Cuando dejamos el Florida Garden es de noche.
Puedo sola, dice Tere. No necesito que me remolques.
Si querés, caminamos unas cuadras, le digo. Te va a hacer bien.
Unas cuadras, repite.
Se agarra de mi brazo, apoya su cabeza en mi hombro.
Nos tenemos que ver más seguido, dice. Cada vez somos menos.
Seguro que no querés que te lleve, le pregunto.

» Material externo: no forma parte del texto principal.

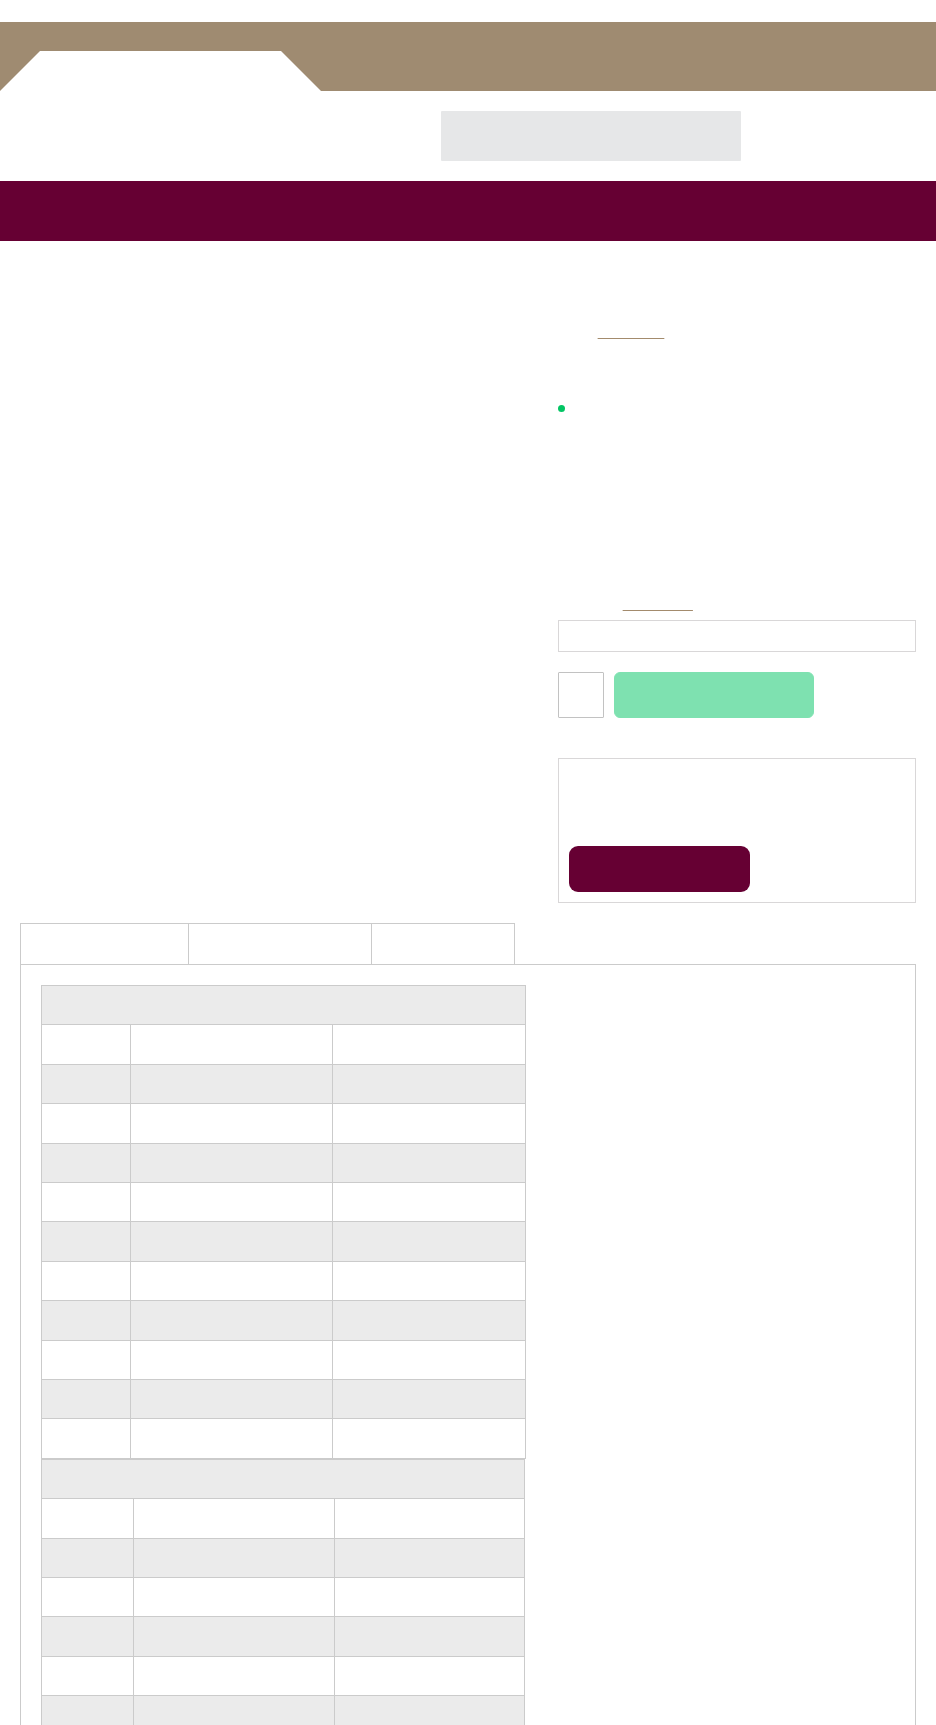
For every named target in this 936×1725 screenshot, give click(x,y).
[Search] (705, 113)
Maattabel (661, 604)
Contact (492, 1401)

Me falta para saltar, dice.
De pronto, cambiando la expresión, ahora más seca, distante:
Mañana tengo un programa, dice. Tengo que ir a vaciar el depto de mi madre. Murió la
semana pasada.
No sabía, le digo.
No le dije a nadie, dice.
No me animo a preguntarle si necesita ayuda.
Mañana, dice.
Y para un taxi:
No llores por mí, Argentina, se despide. A menos que empiece a llamarte en la
madrugada.
Me quedo parado en la esquina de Córdoba y Florida. Veo alejarse su taxi en la noche. El
asfalto húmedo. La avenida casi desierta. No quiero volver a mi departamento. Camino la
ciudad, doy vueltas. Pero vuelvo. Pienso en la Colorada, pienso en Amanda, pienso en
Tere. En quien más pienso es en Tere. Pienso en su historia. Me quedo dormido
pensando en Tere. Entonces suena el teléfono. Miro la hora. Las tres y cuarto.
El timbre se calla antes de que atienda.